-- Document passage follows --

Scott Whitaker, president and CEO of medical technology group AdvaMed, which was a proponent of MCIT and has advocated for TCET, similarly said the organization was "not surprised, but a little bit disappointed" by the proposal, though he noted that it "gives a little bit of clarity to what the process looks like" and that "there are some timelines [included] that may be impactful."

"It is certainly a minor improvement over where we are today, but it is not as transformational as MCIT was," he said.

Jonathan Romanowsky, cofounder and chief business officer at diagnostic firm Inflammatix and formerly an executive at diagnostic companies including Telomere Diagnostics and Veracyte, said that while the measure of clarity around the TCET process presented by the proposal was valuable, the fact that the process deemphasizes diagnostics is a blow to the industry.

Specifically, the proposal states, "Diagnostic lab tests are a highly specific area of coverage policy development, and CMS has historically delegated review of many of these tests to specialized MACs. We believe that the majority of coverage determinations for diagnostic tests granted Breakthrough Designation should continue to be determined by the MAC through existing pathways."

"They are basically suggesting that it is going to be very hard for a diagnostics company to be considered," Romanowsky said. "It’s a devastating outcome if it turns out to be the [final] rule."

Khan suggested, though, that the phrasing "left a window open to consider particular diagnostics to be eligible for the TCET pathway. I don't think that it is a blanket rule for all diagnostics."

She said that she couldn't speak to CMS's rationale for indicating that many breakthrough-designated diagnostics would not be good fits for TCET but suggested it might have to do with the program's limited capacity. According to the proposal, CMS plans to accept no more than five TCET candidates per year because of "constrained" resources at the center.

Romanowsky highlighted this limited capacity as another disappointing aspect of the proposal.

Whitaker also noted this as a drawback of the proposed program and said he would encourage CMS to ask for more resources if they are needed.

"We have said for four or five years now, if you need more resources, ask for them, and we will be supportive of that," he said. "It's hard to continue to say you don't have enough resources when you aren't asking for more. Tell us what you need. We'll go to Congress and lobby for it."

Whitaker said he believed the proposal could be improved with input provided during the public comment period, which runs through Aug. 28. He said AdvaMed planned to "push very hard" to advocate that diagnostics be considered equally eligible for TCET as other medical devices. He said the organization would also advocate that some sort of automatic coverage provision, similar to what was in MCIT, be included.

-- Document passage concluded --
-- Provided records follows --

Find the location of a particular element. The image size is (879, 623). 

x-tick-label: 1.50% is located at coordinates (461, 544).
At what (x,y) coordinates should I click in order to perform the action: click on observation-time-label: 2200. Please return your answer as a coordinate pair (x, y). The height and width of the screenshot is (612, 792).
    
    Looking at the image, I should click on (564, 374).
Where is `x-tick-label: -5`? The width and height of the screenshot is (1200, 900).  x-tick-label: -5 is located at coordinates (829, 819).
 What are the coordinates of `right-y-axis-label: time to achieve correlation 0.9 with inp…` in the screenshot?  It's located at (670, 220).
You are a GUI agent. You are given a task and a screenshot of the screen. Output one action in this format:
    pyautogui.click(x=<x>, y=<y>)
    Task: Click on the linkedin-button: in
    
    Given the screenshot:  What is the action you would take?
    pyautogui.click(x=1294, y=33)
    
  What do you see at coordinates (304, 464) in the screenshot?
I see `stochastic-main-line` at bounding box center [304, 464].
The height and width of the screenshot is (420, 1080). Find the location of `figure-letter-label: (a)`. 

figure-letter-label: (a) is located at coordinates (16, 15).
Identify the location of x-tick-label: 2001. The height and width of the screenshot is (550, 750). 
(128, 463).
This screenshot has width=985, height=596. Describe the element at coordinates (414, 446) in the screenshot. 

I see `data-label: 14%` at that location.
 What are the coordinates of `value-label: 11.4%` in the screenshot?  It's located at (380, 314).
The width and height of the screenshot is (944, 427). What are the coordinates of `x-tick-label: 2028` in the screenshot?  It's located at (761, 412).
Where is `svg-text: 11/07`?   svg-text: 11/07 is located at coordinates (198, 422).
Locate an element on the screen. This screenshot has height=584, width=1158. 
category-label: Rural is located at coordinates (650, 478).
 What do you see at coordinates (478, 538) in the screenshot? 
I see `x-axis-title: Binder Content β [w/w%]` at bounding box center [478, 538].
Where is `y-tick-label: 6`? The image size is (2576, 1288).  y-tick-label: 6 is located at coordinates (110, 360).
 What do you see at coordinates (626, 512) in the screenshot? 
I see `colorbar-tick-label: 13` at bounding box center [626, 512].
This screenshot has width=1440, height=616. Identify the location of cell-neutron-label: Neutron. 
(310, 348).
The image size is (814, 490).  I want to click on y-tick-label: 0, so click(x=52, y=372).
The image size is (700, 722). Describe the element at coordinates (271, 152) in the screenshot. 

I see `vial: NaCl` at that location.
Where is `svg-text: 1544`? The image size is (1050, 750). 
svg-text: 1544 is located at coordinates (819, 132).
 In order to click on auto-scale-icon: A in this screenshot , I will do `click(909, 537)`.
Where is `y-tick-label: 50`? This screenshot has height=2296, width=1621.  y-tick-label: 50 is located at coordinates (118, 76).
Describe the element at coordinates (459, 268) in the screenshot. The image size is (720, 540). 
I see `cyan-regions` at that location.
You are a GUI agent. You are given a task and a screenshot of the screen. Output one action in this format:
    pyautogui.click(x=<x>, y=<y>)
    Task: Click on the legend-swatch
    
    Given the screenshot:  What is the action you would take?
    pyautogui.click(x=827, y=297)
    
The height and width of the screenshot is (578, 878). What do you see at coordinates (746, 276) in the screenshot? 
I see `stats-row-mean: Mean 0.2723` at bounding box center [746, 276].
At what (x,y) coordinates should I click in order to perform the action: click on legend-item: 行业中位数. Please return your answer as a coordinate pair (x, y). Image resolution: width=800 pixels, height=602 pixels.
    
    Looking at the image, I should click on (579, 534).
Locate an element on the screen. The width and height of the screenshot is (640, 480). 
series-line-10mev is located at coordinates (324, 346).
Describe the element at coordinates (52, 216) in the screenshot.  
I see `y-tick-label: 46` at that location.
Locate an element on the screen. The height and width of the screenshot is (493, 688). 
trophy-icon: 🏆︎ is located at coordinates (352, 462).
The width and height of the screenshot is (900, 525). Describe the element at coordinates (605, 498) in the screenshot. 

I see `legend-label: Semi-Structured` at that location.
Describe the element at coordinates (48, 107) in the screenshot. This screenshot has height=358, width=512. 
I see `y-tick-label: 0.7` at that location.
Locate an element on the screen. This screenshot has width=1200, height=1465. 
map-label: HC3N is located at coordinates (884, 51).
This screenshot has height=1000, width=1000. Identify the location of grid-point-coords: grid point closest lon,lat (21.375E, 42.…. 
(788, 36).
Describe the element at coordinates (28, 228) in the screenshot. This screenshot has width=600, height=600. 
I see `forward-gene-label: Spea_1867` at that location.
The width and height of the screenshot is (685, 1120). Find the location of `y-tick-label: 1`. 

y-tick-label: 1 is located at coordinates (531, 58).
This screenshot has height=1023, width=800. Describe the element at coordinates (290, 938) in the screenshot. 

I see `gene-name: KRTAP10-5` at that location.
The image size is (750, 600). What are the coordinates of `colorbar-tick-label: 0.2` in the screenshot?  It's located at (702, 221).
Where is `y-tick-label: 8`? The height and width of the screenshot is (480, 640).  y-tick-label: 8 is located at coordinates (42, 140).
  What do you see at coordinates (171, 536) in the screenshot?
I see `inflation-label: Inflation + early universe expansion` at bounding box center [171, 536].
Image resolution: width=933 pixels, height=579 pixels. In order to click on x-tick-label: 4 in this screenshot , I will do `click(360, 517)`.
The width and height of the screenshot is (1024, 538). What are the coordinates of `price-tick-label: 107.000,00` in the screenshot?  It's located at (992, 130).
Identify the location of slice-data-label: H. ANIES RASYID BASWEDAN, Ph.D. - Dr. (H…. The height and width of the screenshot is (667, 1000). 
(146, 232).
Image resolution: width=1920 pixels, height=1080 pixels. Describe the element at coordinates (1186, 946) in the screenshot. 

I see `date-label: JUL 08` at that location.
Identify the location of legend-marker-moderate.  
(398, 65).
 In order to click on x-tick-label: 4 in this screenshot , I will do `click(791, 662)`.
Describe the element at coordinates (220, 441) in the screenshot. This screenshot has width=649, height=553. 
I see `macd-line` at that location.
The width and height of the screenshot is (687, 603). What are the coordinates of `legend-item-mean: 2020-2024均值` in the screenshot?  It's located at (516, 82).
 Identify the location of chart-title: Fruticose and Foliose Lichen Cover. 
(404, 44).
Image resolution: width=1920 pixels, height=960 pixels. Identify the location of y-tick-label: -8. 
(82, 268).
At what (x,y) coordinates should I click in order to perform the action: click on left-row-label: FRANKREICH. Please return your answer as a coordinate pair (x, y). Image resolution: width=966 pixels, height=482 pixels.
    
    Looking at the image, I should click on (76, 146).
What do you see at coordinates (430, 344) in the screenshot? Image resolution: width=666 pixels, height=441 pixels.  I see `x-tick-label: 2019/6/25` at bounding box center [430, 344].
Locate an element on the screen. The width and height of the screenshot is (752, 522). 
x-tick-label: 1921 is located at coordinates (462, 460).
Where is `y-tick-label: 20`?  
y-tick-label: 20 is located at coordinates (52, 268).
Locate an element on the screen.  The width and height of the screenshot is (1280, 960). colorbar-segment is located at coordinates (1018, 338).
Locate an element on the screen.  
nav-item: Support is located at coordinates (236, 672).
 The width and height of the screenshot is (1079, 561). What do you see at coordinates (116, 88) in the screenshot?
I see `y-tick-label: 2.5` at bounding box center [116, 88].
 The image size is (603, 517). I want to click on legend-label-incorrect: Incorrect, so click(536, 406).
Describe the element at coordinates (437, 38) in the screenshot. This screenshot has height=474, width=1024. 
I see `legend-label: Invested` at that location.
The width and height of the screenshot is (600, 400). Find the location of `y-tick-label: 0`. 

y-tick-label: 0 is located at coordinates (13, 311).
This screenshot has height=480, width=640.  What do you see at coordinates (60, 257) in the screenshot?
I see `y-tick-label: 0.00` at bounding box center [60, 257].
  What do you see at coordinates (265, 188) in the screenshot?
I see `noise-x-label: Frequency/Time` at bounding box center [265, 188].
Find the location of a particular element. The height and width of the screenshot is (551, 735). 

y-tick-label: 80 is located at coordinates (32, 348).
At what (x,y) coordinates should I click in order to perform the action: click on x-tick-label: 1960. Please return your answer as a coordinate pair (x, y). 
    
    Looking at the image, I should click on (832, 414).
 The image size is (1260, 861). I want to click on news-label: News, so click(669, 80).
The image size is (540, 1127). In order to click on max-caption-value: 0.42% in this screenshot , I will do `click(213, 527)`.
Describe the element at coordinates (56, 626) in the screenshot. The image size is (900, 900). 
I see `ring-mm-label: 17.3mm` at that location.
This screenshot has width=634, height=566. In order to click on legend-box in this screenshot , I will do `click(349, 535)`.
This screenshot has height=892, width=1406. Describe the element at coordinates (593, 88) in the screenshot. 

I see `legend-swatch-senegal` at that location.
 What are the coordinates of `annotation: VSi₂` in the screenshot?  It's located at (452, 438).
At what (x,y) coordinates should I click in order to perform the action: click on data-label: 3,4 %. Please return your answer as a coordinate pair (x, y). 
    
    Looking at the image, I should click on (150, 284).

-- Provided records concluded --

■ Task: Copy the article on the TCET proposal starting at "Khan suggested, though, that" and ending at "at the center.", renaming "rationale" as "reasoning". The records have nothing to do with this work.

■ Answer for the task:
Khan suggested, though, that the phrasing "left a window open to consider particular diagnostics to be eligible for the TCET pathway. I don't think that it is a blanket rule for all diagnostics."

She said that she couldn't speak to CMS's reasoning for indicating that many breakthrough-designated diagnostics would not be good fits for TCET but suggested it might have to do with the program's limited capacity. According to the proposal, CMS plans to accept no more than five TCET candidates per year because of "constrained" resources at the center.